- _WHAT IS EXPECTED_: Can you copy the data below line for line, without any changes, and leave the pictures out?

Screenshot and document pointing data:
-=-=-=-=-

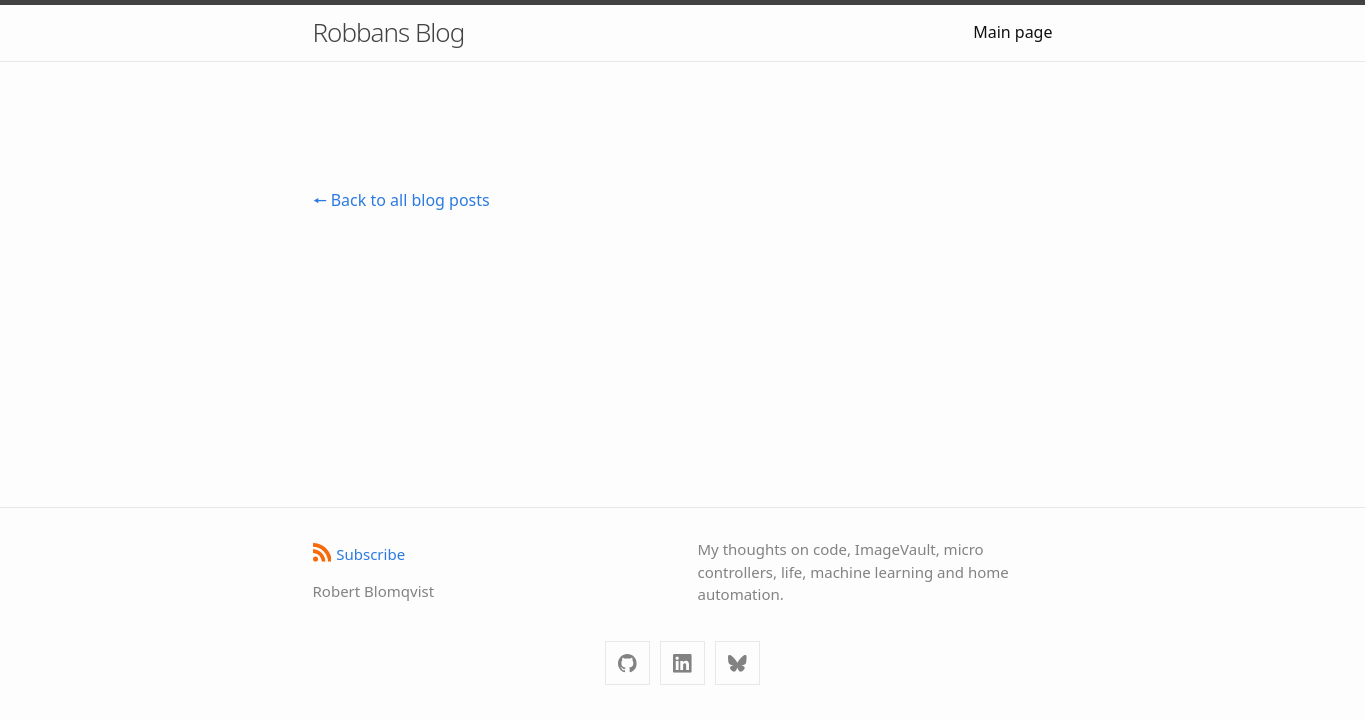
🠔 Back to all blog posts (401, 200)
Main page (1012, 32)
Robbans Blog (389, 32)
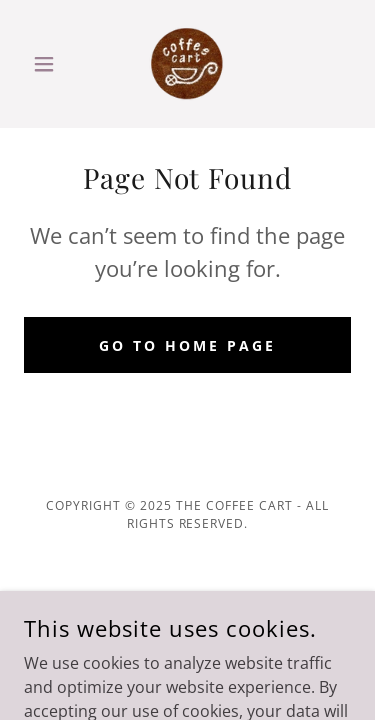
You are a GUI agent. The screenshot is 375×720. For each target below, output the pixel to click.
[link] (187, 64)
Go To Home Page (187, 345)
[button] (48, 64)
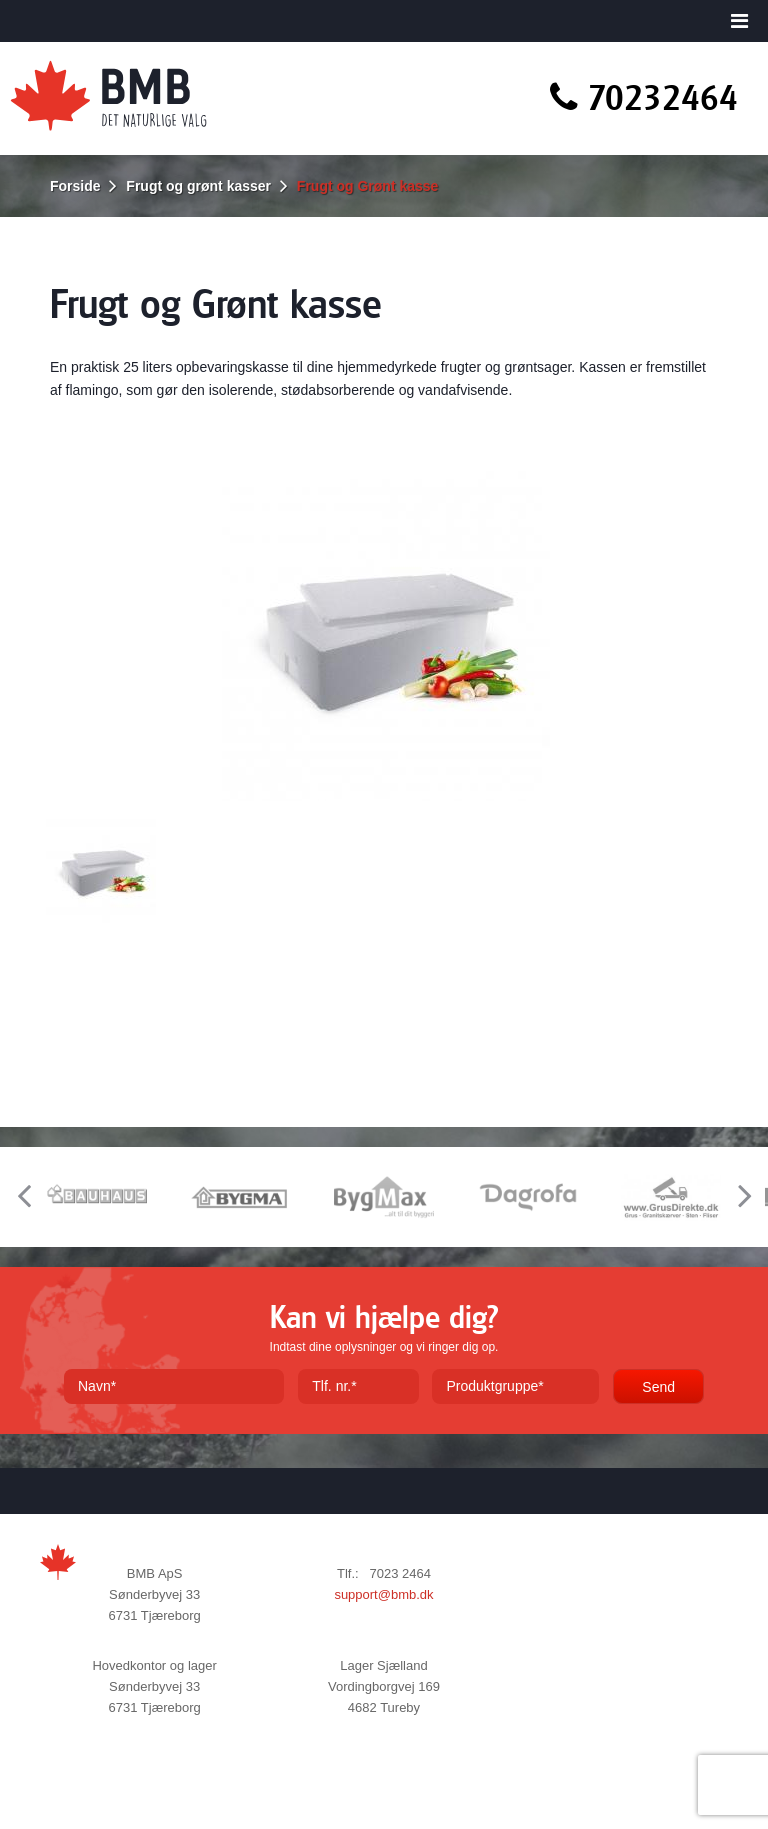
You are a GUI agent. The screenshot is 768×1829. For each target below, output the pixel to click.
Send (658, 1387)
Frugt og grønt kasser (198, 186)
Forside (75, 186)
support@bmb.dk (383, 1594)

-=-=-=-=-

- _OUTPUT FOR THIS TASK_:
🠔 Back to all blog posts (401, 200)
Main page (1012, 32)
Robbans Blog (389, 32)
You are a GUI agent. The screenshot is 375×720. For each target below, output the pixel to click.
[link] (187, 64)
Go To Home Page (187, 345)
[button] (48, 64)
You are a GUI agent. The screenshot is 768×1829. For each target below, output the pixel to click.
Send (658, 1387)
Frugt og grønt kasser (198, 186)
Forside (75, 186)
support@bmb.dk (383, 1594)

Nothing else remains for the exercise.